Dengan berat hati aku coba untuk menghubungi Marisa melalui handphone yang dari tadi berada digenggaman tanganku menunggu adanya pesan darinya, mungkin dia sudah memberikan maafnya padaku, memang semua kesalah fahaman ini akibat ulahku yang tak bisa memahami perasaannya. Tapi bagaimana lagi, nasi sudah menjadi bubur tak mungkin bisa dikembalikan menjadi beras lagi. Hanya maafnya yang bisa aku harapkan saat ini.
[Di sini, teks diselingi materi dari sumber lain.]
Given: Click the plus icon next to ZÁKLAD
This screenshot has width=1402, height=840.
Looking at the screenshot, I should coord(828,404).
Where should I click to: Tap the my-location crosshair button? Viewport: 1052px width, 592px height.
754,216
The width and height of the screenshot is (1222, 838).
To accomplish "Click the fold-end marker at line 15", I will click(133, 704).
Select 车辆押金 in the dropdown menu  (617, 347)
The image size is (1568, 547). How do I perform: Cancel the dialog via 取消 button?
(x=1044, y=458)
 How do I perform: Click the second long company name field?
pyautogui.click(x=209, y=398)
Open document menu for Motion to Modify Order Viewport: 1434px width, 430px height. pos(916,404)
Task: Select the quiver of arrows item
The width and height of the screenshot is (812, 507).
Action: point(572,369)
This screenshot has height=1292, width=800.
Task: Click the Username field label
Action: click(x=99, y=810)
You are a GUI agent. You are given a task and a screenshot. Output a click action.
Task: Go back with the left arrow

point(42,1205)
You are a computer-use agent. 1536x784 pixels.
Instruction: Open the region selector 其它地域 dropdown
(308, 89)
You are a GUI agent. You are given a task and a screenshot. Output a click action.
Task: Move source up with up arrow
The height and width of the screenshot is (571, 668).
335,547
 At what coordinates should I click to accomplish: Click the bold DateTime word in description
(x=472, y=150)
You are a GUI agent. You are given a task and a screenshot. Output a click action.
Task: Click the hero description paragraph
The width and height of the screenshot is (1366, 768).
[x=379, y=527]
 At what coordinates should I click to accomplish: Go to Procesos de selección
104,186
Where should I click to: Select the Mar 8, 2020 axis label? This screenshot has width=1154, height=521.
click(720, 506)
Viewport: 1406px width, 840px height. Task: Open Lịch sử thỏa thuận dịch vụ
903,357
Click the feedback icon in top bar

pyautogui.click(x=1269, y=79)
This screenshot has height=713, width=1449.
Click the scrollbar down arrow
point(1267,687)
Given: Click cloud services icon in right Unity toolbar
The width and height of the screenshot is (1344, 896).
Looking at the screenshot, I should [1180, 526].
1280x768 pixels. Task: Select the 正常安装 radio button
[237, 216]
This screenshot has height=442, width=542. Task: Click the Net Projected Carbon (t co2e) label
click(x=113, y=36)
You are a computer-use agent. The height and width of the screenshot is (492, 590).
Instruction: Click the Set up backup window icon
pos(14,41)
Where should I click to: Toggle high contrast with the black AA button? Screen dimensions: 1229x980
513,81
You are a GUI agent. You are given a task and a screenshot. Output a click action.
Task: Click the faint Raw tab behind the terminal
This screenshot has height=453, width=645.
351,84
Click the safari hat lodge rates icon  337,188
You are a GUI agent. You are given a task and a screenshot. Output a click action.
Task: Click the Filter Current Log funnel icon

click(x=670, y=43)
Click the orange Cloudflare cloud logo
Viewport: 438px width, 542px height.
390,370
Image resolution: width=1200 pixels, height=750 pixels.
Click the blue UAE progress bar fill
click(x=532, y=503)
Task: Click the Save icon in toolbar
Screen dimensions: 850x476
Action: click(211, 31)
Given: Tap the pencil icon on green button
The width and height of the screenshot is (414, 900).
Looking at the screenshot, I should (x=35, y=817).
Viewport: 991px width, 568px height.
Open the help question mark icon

Usahaku sia-sia, jangankan kata pemaafan dibalas saja tidak, pikiranku semakin tak karuan, mataku mulai berkaca-kaca, namun semampu mungkin akan ku pertahankan agar air itu tidak mengaliri pipiku.
Ku masih tetap berdiri
Ku rasakan sepi dan seakan mati
Di antara ribuan kata
Di antara jutaan suara
Yang terdengar keras di telinga
Entahlah, ragaku seakan tanpa daya
Yang kian kaku ditinggal jiwa
Mungkinkah, jiwaku kembali dan
Dapat membawaku dalam keramaian
Dapat membebaskanku dari kesunyian
Kesunyian yang kurasakan diantara jutaan kegembiraan

Hinggah malam tiba dan pagi bisa lagi aku jumpa, tak ada kabar gembira atas harapan penerimaan maaf dari Marisa. Lagi-lagi aku lalui hari ini dengan berjuta gelisah yang tak lagi sederhana seperti saat kau ada, mungkin ini adalah akhir dari perjalananku, haruskah aku menyerah dengan sejuta pedang yang menancap dan mengalirkan derasnya darah yang terus membasahiku dan semakin menenggelamkanku. Dan aku akan hanyut dalam aliran itu serta pasrah kemana aliran itu membawaku dan kian menghanyutkanku.
Entahlah,,,,

Aku hanya ingin kamu, aku hanya ingin merahnya mawar, bukan merah yang kian pudar. Aku disini masih menunggumu, menunggu maafmu, bukan karena aku malu dengan salahku, tapi memang aku ingin kamu, jangan tinggalkan aku.